20 DPJ candidates mixed on Futenma: survey

Kyodo News

A handful of Democratic Party of Japan candidates in Sunday’s Upper House election appeared divided over the issue of relocating a U.S. Marine base from Ginowan to the Henoko district in Okinawa, a recent survey by a group of nongovernmental organizations shows.

The group sent questionnaires to candidates running in this weekend’s poll whose e-mail addresses were available, or 402 of 437. They gave the candidates four possible responses, including transferring the marines overseas or outside of the prefecture.

The group, including the Japan-U.S. Citizens for Okinawa Network and World Peace Now, also let the respondents write in their own responses.

Of 106 DPJ candidates, 20 responded, with half saying the marines at Futenma air station should be transferred abroad or outside Okinawa because the U.S. base has imposed a heavy burden on local people.

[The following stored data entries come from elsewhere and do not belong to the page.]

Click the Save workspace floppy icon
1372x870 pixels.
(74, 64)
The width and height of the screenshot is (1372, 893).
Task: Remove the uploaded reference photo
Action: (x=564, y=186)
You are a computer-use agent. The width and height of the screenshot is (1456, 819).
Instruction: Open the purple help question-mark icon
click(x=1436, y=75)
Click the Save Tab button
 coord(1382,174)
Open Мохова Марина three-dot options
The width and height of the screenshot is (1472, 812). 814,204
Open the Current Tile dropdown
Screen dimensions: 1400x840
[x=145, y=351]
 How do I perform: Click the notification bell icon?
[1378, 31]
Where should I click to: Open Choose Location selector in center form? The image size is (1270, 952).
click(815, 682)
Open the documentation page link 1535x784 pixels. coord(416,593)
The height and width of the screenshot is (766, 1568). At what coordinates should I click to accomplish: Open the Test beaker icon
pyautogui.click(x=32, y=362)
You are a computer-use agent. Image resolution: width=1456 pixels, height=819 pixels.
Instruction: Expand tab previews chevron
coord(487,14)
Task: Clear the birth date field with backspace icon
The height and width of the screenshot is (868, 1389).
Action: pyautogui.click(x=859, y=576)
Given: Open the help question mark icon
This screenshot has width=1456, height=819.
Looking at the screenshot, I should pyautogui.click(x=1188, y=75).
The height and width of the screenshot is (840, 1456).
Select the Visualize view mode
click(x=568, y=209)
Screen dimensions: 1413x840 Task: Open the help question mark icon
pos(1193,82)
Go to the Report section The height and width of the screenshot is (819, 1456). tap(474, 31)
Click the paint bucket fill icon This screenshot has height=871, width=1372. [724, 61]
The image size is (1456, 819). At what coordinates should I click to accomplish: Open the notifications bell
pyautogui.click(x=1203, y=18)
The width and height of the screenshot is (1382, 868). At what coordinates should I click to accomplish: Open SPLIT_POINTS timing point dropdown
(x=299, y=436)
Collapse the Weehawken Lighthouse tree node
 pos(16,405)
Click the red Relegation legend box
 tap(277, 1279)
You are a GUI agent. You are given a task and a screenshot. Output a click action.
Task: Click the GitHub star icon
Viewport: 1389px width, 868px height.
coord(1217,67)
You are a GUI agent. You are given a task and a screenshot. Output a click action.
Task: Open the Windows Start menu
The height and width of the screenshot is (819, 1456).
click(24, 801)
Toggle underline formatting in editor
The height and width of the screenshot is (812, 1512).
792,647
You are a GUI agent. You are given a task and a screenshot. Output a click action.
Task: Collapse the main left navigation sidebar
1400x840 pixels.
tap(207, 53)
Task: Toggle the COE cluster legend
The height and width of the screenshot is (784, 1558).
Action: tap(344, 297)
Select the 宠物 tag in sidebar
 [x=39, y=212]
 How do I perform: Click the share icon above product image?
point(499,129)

Others said the base should be moved to Henoko under the terms of an agreement reached between the United States and the Cabinet of former Prime Minister Yukio Hatoyama.

“It would be difficult to immediately transfer the Futenma facility outside Okinawa, considering the necessity to seek a relocation site and negotiations with the U.S. side,” a DPJ candidate noted. “To move it to Henoko is the first step, and then we should take measures to reduce the burden on Okinawa as a second step.”

Another DPJ candidate stressed the need to disperse the U.S. bases and military drills to reduce the burden on Okinawa and said the people of Japan should reach a consensus on sharing the burden.

Given the diverse responses, Shinsaku Nohira of Peace Boat, an NGO that participated in the survey, said the DPJ candidates are “wavering over the Futenma transfer to the Henoko area,” which is stipulated under the Japan-U.S. agreement.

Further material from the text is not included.